The record land prices have prevented the Dykstras from acquiring more land, so they expanded their hog business instead. Yet livestock is a riskier proposition. This year’s drought has driven up feed costs for producers, and hog farmers aren’t protected by crop insurance like grain farmers.
On the day of the farm auction, Matt Dykstra said there wasn’t any sense in driving to the sale a mile away and mingling with “millionaires and billionaires” to bid on something he couldn’t afford.
Checking Pigs
“I’m not going to waste my time,” he said, heading out to check his pigs. “I’ll do something to make money.”
For his neighbors who aren’t in farming, prospects for the future are even more uncertain. Workers at the AdvancePierre Foods meat processing plant in Sioux County, O’Brien’s next-door neighbor to the west, know what it’s like to be stuck on the outside.
For 31 years, Cathi DeVos worked at the plant in Orange City. She started packaging hamburger meat on the production line. Eventually she landed a human-resources position, handling the paperwork for co-workers being cut and helping them determine their eligibility for food stamps.

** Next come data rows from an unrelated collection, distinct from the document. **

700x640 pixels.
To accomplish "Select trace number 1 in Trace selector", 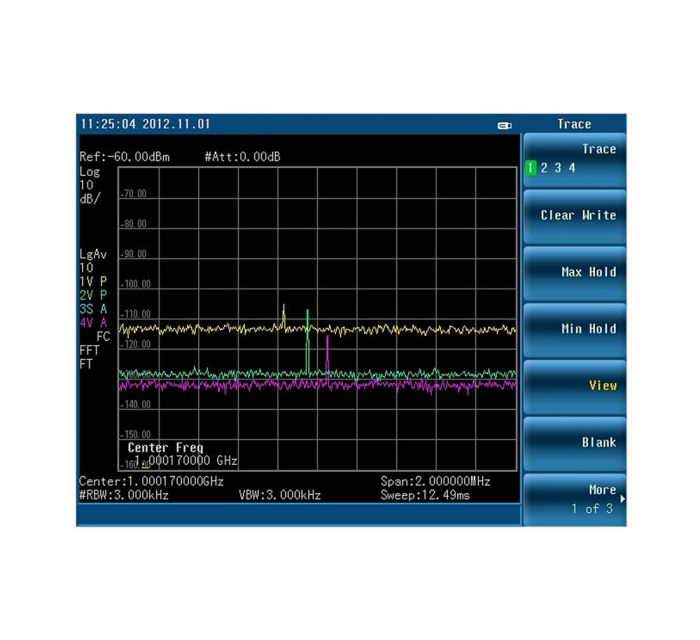I will click(x=531, y=168).
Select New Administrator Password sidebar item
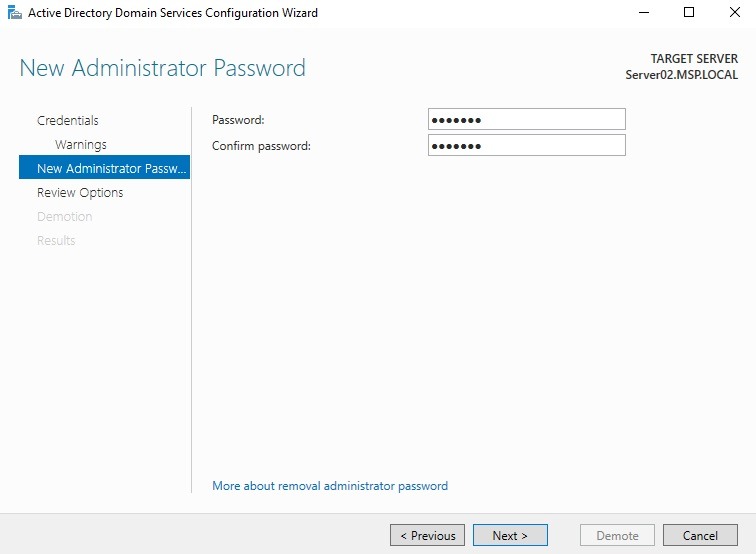The image size is (756, 554). tap(104, 169)
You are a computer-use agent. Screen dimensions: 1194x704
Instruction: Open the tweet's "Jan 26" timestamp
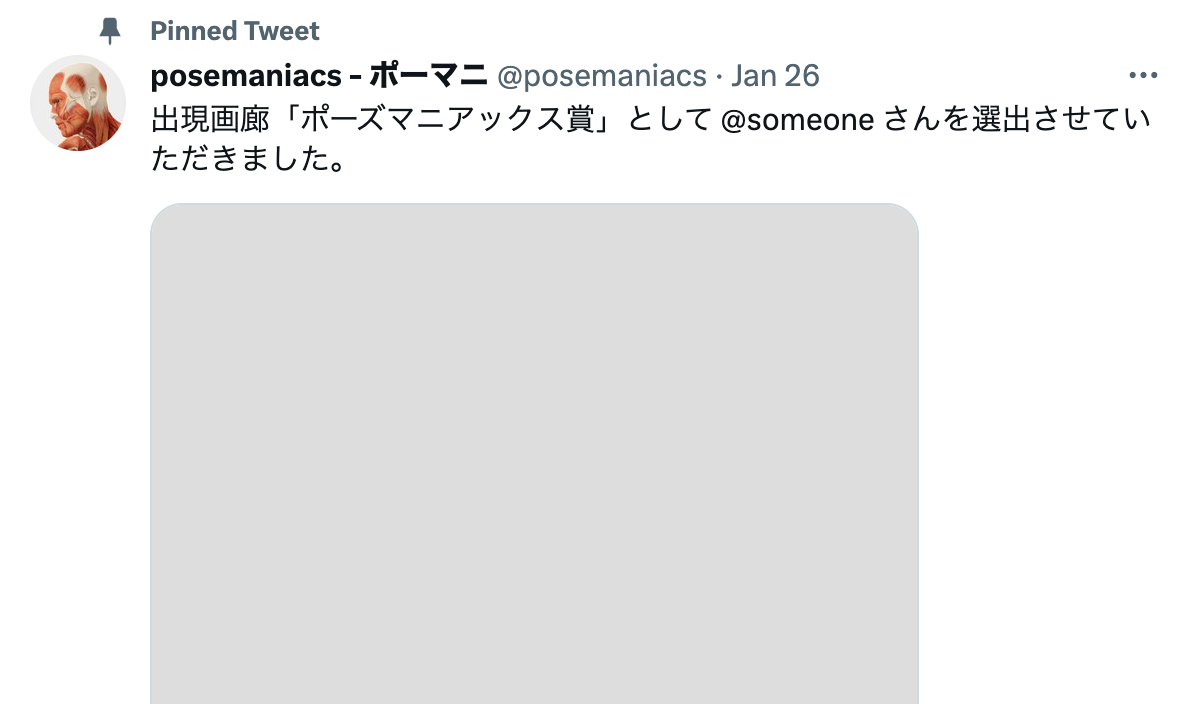click(775, 75)
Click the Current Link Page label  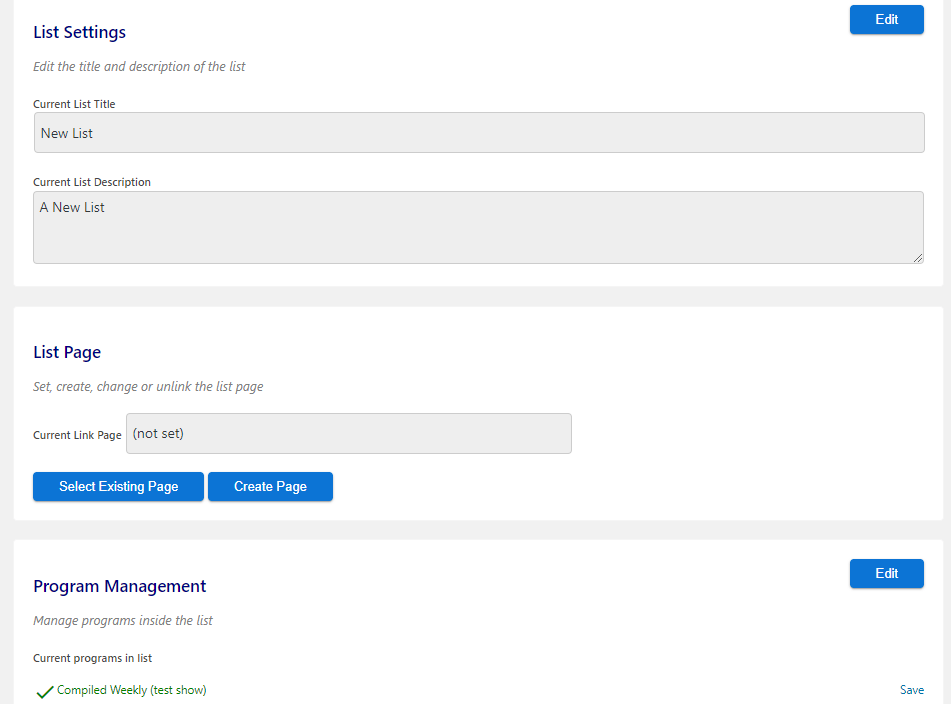77,435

Ten months ago, it was her turn.
“At this point in my life, I was not ready to be without a job,” said DeVos, 61, who was let go as Cincinnati, Ohio-based AdvancePierre downsized and her department shifted to a new payroll and time-management system.
Worse Off
DeVos, who has applied for dozens of jobs, says she knows there are “many, many, many” people “much worse off” than her. Her husband, a truck driver, still has his job.
AdvancePierre plans to shutter the plant by the end of this year, eliminating more than 300 jobs. It follows the loss of 111 paychecks at Nemschoff Inc., whose Sioux Center facility made chairs for the health-care industry before it closed Sept. 15.
Such losses stagnate wages and widen the income gap, said Peters, the Iowa State sociologist. Even if the AdvancePierre workers find new jobs, their wages won’t be “nearly the rate they were making in their previous jobs,” he said.
Small Iowa communities have been the biggest losers in the concentration of land ownership. The victims range from hair salons to machine shops. Even school bus routes are affected. O’Brien’s declining population eliminated two of them at Sheldon Community Schools.
Empty Buses
“Our buses used to be full,” said Robin Spears, the superintendent. “We now have so much room in our buses that we have enough space to pick up kids in town who used to have to walk to school.”
In Sheldon, where the pungent odor of the town’s soybean- processing plant is the smell of money, economic stress is kitty-corner from Citizens State Bank.
It’s here, at 8th Street and 3rd Avenue, that business surged 42 percent last year for the local recycling center. Toni Ginger, owner of the Corner Can Redemption, said she has the sputtering economy to thank for the Mountain Dew and Coca-Cola cans, each worth 5 cents, overflowing in cardboard boxes.
Some who used to bring in the plastic bottles and aluminum cans as donations to the local Boy Scout troop aren’t hauling recyclables for charity anymore. They need the extra cash for themselves, they’ve confided to Ginger.
Regulars scavenge ditches on the side of the road — the same county byways that line the fields yielding gold for the farmers who own them.